**WHAT YOU NEED TO DO:** Through the line that contains "Édition 2024 (96, 2402)", return the data below exactly, starting at its first line; leave the rest out.

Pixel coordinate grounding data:
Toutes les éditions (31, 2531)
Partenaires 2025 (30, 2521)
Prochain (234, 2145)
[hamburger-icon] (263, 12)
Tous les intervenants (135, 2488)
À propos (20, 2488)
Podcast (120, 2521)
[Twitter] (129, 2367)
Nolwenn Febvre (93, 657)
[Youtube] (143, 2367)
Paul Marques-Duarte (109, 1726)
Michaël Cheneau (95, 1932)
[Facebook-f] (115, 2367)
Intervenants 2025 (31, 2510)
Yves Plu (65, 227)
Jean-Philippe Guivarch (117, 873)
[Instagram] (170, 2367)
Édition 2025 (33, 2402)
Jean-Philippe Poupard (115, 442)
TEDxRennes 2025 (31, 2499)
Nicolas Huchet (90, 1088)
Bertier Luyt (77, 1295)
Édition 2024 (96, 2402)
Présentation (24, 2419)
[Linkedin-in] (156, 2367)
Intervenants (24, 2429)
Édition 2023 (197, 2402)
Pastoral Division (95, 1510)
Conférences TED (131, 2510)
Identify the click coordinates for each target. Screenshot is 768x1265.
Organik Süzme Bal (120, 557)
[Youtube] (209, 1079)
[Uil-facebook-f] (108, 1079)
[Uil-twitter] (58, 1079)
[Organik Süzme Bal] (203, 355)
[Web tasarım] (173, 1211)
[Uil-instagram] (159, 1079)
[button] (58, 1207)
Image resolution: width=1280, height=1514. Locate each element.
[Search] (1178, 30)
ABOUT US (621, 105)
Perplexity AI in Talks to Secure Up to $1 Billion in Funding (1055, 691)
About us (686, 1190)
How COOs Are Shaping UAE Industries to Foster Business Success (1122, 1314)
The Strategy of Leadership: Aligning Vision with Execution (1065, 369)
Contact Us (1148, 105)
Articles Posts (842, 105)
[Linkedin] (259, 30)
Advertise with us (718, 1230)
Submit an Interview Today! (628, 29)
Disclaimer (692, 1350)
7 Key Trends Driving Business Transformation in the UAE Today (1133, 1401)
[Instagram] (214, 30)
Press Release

**OUTPUT FOR THIS TASK:**
Toutes les éditions (31, 2531)
Partenaires 2025 (30, 2521)
Prochain (234, 2145)
[hamburger-icon] (263, 12)
Tous les intervenants (135, 2488)
À propos (20, 2488)
Podcast (120, 2521)
[Twitter] (129, 2367)
Nolwenn Febvre (93, 657)
[Youtube] (143, 2367)
Paul Marques-Duarte (109, 1726)
Michaël Cheneau (95, 1932)
[Facebook-f] (115, 2367)
Intervenants 2025 (31, 2510)
Yves Plu (65, 227)
Jean-Philippe Guivarch (117, 873)
[Instagram] (170, 2367)
Édition 2025 (33, 2402)
Jean-Philippe Poupard (115, 442)
TEDxRennes 2025 (31, 2499)
Nicolas Huchet (90, 1088)
Bertier Luyt (77, 1295)
Édition 2024 (96, 2402)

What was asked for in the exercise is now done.